*Extracted data*.
○ ○ ○

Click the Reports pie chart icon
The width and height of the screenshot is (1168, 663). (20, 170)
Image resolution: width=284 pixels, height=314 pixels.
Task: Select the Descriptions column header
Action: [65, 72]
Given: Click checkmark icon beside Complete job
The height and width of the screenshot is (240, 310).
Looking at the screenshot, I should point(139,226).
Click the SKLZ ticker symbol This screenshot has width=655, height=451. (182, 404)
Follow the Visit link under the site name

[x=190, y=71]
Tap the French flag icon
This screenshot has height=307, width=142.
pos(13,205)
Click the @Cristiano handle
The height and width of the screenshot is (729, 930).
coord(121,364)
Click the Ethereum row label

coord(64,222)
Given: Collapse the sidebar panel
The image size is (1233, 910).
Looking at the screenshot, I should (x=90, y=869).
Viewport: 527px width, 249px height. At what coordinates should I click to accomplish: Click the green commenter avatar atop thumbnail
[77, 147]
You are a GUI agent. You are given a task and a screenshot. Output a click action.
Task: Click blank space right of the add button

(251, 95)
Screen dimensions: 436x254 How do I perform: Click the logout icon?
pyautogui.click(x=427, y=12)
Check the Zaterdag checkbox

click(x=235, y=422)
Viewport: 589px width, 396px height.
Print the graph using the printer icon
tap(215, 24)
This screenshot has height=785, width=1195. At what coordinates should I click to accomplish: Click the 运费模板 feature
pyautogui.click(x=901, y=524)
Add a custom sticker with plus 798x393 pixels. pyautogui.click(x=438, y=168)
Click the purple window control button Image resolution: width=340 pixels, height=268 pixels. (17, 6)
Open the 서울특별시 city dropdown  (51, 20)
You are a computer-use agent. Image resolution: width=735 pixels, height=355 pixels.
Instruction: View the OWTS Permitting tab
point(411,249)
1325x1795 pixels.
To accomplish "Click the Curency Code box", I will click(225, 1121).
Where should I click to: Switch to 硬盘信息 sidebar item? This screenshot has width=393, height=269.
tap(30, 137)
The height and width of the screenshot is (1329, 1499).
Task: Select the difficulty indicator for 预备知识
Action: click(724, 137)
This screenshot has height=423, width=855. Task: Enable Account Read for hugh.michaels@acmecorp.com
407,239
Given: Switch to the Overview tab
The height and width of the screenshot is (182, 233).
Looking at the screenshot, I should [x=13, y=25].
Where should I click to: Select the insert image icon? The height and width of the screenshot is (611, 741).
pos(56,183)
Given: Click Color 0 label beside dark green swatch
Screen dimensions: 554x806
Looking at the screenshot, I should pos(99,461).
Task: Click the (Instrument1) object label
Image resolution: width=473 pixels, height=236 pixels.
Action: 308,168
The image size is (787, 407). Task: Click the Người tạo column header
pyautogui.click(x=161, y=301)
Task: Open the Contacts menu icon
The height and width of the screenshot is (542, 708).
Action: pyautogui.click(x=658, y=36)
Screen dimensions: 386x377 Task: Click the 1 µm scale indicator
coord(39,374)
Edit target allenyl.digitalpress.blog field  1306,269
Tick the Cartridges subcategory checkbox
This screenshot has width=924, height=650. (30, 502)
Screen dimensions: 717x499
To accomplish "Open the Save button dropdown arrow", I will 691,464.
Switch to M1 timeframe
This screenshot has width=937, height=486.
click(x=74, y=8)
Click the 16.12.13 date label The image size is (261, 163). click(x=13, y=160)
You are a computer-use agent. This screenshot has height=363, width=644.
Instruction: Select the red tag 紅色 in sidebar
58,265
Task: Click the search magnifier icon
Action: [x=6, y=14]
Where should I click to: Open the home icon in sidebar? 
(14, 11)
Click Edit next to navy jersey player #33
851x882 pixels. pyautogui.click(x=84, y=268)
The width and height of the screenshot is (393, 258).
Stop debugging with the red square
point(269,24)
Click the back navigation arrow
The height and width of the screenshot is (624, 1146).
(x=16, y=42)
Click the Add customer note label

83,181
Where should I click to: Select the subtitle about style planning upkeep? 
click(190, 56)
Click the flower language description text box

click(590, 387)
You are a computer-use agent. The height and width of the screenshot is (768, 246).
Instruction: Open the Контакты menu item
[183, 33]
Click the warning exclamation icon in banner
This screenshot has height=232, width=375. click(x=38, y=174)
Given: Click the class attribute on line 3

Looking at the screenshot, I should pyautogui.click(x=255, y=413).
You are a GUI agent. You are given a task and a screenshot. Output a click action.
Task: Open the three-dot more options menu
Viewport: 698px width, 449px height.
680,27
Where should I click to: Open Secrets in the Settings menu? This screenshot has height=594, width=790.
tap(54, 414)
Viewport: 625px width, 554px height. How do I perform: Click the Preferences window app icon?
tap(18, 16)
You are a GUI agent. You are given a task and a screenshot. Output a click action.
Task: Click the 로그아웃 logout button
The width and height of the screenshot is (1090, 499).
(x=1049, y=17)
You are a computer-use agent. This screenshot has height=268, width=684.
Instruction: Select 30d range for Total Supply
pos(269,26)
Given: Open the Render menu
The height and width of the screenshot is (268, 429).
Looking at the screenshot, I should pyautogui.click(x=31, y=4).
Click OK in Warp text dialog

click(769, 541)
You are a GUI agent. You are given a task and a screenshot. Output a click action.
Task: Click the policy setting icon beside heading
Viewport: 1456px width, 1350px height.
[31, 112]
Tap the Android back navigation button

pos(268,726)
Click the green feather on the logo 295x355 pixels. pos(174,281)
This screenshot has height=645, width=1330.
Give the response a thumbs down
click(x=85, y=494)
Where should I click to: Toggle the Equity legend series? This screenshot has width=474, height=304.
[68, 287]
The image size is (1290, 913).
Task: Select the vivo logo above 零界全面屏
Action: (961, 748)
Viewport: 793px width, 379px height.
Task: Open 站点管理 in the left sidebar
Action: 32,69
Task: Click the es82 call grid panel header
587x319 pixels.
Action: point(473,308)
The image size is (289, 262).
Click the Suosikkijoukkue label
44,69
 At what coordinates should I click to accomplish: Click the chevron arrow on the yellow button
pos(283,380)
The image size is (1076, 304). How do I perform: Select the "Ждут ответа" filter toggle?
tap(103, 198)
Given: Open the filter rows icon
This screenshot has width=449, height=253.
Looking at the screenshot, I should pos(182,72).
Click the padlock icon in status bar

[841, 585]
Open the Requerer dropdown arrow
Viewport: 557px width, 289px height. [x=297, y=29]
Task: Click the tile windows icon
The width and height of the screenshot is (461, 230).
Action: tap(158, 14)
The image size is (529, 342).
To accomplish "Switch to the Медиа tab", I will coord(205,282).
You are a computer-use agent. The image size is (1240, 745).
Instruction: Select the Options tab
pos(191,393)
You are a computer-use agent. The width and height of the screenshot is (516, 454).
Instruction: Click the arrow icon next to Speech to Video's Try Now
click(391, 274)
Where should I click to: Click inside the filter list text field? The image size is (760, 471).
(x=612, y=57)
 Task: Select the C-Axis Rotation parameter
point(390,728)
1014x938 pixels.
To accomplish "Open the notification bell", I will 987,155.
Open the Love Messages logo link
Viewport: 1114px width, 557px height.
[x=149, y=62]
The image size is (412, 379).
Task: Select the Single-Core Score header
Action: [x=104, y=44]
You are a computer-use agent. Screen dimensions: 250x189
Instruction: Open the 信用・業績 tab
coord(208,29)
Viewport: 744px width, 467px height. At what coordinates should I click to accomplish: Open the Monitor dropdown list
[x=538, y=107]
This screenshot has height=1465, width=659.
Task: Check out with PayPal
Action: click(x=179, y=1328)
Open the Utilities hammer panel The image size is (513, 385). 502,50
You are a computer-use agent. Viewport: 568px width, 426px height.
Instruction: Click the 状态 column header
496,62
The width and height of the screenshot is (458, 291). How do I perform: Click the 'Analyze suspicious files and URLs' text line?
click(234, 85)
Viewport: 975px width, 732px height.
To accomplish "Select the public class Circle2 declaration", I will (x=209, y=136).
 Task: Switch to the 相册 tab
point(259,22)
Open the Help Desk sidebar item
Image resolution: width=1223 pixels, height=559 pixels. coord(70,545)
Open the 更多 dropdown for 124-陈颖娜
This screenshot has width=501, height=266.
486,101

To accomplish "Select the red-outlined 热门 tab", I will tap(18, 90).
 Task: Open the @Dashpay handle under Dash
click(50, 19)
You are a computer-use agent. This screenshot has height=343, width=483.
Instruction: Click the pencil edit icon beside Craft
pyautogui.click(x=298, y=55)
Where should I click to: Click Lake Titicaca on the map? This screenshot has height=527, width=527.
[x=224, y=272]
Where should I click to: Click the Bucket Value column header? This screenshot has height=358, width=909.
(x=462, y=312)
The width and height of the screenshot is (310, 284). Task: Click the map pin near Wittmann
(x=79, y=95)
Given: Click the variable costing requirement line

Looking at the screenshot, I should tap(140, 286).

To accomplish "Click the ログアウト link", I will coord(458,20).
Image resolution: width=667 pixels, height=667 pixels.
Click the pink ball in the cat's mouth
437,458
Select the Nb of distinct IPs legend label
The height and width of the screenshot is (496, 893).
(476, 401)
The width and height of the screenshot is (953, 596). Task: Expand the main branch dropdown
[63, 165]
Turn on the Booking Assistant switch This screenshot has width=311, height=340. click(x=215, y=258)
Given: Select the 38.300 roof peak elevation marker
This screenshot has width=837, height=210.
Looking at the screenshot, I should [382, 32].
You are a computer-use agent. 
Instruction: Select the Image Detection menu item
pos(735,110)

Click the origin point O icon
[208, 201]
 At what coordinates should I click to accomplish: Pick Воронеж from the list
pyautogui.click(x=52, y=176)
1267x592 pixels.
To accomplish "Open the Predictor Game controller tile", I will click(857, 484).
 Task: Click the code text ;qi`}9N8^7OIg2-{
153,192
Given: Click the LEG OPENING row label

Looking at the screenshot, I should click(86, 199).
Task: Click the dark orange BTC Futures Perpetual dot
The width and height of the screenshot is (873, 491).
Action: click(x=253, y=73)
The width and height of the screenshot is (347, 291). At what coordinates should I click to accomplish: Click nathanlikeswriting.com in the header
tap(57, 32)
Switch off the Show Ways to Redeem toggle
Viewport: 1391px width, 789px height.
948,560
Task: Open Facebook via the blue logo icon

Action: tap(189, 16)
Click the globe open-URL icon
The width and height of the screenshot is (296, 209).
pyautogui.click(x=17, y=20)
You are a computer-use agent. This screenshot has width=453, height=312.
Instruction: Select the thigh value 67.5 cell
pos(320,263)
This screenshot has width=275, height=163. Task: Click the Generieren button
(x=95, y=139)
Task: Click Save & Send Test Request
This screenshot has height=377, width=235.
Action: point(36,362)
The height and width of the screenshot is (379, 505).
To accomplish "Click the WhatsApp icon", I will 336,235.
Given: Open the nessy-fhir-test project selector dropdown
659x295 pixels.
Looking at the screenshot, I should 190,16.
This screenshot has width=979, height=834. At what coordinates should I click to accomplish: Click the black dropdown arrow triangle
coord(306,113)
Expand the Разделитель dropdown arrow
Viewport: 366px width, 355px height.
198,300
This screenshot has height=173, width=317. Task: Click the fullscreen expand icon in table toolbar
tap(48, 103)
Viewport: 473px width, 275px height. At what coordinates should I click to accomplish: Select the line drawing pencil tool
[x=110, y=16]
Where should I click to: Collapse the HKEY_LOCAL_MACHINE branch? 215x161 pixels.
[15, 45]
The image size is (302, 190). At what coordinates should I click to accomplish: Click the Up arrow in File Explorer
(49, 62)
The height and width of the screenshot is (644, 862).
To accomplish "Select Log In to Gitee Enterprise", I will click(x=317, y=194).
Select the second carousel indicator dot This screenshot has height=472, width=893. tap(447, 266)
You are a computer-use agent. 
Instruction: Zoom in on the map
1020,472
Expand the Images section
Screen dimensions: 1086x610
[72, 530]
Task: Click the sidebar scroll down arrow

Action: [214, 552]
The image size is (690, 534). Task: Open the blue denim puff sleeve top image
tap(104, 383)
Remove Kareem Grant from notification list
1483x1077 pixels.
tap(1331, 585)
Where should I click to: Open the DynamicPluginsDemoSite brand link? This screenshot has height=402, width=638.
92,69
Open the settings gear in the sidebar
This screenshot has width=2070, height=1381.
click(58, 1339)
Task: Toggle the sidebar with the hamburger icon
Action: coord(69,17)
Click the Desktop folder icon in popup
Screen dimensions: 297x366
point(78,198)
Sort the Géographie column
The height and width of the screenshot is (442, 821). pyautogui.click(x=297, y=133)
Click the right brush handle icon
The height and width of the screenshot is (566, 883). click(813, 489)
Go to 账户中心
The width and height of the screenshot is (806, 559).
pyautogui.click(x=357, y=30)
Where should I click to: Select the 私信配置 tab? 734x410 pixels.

○ ○ ○

*Instructions to follow*.
Reproduce, word for word and in full, only the lines above that start at the line with "The width and height of the screenshot is (310, 284)." and run through the line with "Image resolution: width=667", both ends included.

*Finished task*.
The width and height of the screenshot is (310, 284). Task: Click the map pin near Wittmann
(x=79, y=95)
Given: Click the variable costing requirement line

Looking at the screenshot, I should tap(140, 286).

To accomplish "Click the ログアウト link", I will coord(458,20).
Image resolution: width=667 pixels, height=667 pixels.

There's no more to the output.